Honnah and I finally arrived at the hospital. We were ushered into a small room off the Emergency waiting room. The cell phone might interfere with some of the monitoring equipment, so we were instructed to turn it off as we entered the hospital.
Of course, Joe was already there, waiting. We shared vital hugs all around.
The two of us were anxious to hear the details. Joe filled us in on what he knew. It was not good news.
Arif was in critical condition. The trauma doctor was evaluating him. They were not saying more than that. We would be allowed to see him when they got him cleaned up.
What do you say to each other at such a time? We sat in stunned silence, holding each others’ hands. Drifting in a fog of distraction, I alternated between staring at the others and staring off in another direction. It was as if the room itself faded from my awareness. I felt as though I was afloat among a mass of nebulous objects and beings.
Tears still did not come. Those who know me find that amazing. I am a crier: I cry when I am happy, sad, disappointed, mad, touched, embarrassed ... pretty much whenever a strong emotion looks in my direction.
Our prayers became desperate. I prayed, as I began in the car: “Lord, You alone have the wisdom to know what is best. Your will be done. Please help us to make the right decisions as they are presented to us."
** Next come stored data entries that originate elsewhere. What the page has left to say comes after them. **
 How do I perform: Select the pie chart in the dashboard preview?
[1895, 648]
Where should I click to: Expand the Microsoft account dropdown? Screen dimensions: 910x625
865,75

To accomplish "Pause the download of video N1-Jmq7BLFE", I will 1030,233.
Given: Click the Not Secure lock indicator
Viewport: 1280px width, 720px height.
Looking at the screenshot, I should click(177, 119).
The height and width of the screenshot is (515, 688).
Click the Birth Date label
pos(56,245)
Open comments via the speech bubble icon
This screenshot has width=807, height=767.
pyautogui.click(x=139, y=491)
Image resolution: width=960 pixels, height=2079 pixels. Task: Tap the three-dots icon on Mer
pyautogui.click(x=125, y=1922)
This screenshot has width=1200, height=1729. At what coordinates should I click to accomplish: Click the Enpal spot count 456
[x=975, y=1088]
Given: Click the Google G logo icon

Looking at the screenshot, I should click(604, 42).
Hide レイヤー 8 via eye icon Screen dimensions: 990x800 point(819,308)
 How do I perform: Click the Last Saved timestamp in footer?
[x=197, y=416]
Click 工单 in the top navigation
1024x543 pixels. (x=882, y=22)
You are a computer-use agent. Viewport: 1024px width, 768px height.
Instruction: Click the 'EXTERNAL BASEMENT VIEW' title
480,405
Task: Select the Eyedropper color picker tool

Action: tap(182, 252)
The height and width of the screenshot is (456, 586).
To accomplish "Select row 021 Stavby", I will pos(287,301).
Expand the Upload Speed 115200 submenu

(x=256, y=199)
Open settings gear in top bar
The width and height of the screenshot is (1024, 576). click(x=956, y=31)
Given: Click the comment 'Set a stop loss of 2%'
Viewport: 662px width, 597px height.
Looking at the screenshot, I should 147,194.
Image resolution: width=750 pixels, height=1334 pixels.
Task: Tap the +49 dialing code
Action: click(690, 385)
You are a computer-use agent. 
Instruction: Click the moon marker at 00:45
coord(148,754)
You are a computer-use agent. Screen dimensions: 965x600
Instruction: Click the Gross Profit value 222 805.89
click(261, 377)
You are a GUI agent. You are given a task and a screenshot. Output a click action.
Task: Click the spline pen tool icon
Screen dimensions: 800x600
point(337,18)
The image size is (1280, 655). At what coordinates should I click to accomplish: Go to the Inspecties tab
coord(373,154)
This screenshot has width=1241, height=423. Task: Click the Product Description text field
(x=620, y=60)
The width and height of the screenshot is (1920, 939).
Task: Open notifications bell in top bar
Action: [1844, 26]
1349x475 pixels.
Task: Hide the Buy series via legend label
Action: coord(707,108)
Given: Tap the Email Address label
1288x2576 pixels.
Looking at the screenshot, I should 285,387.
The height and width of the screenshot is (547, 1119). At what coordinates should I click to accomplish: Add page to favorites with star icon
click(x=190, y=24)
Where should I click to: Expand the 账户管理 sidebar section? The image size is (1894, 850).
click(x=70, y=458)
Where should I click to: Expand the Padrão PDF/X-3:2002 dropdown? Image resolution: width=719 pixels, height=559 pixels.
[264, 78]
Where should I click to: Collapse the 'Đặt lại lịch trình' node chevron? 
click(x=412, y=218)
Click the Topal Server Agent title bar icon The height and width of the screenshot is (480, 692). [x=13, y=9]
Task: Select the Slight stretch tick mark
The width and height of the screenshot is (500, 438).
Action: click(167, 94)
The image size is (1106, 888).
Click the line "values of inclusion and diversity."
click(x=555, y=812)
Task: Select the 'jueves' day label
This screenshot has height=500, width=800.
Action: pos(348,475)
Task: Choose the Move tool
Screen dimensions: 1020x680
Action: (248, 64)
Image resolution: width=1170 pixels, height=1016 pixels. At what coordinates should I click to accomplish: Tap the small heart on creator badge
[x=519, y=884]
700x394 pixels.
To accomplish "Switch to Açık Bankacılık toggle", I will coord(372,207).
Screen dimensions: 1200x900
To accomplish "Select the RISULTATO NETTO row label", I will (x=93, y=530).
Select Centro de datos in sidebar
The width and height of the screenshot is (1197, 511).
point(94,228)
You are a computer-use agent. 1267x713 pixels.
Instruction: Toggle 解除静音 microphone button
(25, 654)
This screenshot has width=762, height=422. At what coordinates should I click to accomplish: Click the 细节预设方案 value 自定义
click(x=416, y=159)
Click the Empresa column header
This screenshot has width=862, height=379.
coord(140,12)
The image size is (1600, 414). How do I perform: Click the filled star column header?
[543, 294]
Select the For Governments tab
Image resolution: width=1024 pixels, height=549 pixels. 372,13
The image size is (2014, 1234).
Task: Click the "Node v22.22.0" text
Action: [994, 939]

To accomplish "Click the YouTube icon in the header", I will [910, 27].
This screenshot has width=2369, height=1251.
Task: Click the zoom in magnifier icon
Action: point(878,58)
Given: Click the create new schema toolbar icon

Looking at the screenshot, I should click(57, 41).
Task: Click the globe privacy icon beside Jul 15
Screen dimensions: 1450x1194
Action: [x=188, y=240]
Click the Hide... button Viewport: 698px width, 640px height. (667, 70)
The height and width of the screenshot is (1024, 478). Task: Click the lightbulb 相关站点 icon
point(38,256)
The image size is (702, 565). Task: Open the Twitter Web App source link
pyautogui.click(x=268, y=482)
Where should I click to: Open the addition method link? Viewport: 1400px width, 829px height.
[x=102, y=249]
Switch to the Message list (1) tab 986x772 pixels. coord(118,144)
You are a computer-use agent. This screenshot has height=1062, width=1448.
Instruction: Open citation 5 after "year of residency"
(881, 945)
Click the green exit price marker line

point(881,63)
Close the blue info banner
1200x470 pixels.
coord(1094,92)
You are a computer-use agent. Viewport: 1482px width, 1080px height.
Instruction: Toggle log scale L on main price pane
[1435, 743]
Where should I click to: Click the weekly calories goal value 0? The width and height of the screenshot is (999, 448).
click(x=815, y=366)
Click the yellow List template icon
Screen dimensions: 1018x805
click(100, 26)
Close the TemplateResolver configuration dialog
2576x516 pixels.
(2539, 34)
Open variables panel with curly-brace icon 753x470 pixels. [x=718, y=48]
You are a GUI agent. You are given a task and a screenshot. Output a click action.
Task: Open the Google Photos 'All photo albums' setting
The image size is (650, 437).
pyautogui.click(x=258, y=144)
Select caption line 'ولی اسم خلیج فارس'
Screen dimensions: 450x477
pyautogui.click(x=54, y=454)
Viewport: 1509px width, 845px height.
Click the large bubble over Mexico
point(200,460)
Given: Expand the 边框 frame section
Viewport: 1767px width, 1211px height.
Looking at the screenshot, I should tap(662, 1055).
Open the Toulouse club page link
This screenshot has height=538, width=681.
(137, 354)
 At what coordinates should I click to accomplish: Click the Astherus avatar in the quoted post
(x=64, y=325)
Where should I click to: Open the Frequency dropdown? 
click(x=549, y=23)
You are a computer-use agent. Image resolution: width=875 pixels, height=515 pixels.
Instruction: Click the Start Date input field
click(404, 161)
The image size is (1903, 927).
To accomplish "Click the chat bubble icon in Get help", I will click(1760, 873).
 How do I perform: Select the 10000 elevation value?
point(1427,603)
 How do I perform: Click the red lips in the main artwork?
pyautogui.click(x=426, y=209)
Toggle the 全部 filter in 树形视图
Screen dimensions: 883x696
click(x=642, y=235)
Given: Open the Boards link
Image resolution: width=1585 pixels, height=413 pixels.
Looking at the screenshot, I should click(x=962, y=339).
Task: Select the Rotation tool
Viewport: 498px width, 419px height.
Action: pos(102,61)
Our assistant pastor walked in with a somber look on his face.
Fr. Joseph was the first to arrive at the hospital – even before Joe got there. When Fr. Joseph saw Arif, there was such an air of Arif’s impending death that he gave him conditional absolution.
Absolution is the remission of sin, or of the punishment due to sin, granted by the Church. The twentieth chapter of John’s Gospel tells us that Jesus gave this power to His Apostles and their successors after His resurrection. Absolution is generally conferred during the Sacrament of Penance when a person expresses sorrow for his sin and a resolve to avoid the sin in the future. Conditional absolution is given in case the person has unforgiven sin for which he has repented, but has not had the opportunity to or is not capable of reconciling it (in Arif’s case, he was unconscious, but still alive). Sin is the obstacle to the soul entering heaven. What a comfort we have in the sacraments. Later we would find that was even more significant than we first thought.
We finally got to see Arif. We wanted to hear his cheery voice, looking forward to returning to school the next day. Nothing could prepare us for what we found.
He lay very still on the examination table in one of those fashionable hospital gowns. They had cut off his clothes. Cuts and bruises covered the exposed areas of his body. His left ear lobe had two stitches, holding it to his head. His left arm and leg and his face were quite swollen.
Routine procedure for serious injuries, we were told, is to ‘drop a vent.’ A breathing tube, ventilator, was inserted through Arif’s mouth into his lungs. Looking at the hose protruding from his face brought me back, momentarily, to the final hours of my mother’s life. This was just the beginning of our education in medical terminology and procedures. At this point, we were in no mood or position to question anything. Over the next months and years, we found that certain things are not negotiable, and others must be thoroughly researched.
Assessment determined that his left leg was shattered. Several pictures of his left arm were needed before they were satisfied that it was not broken. The liver was bruised. His right lung was punctured.
It was stated repeatedly that there was no brain activity. It is funny how the meaning of that last statement did not fully sink in until much later.
Arif was admitted to St. John’s Hospital and moved into the Intensive Care Unit.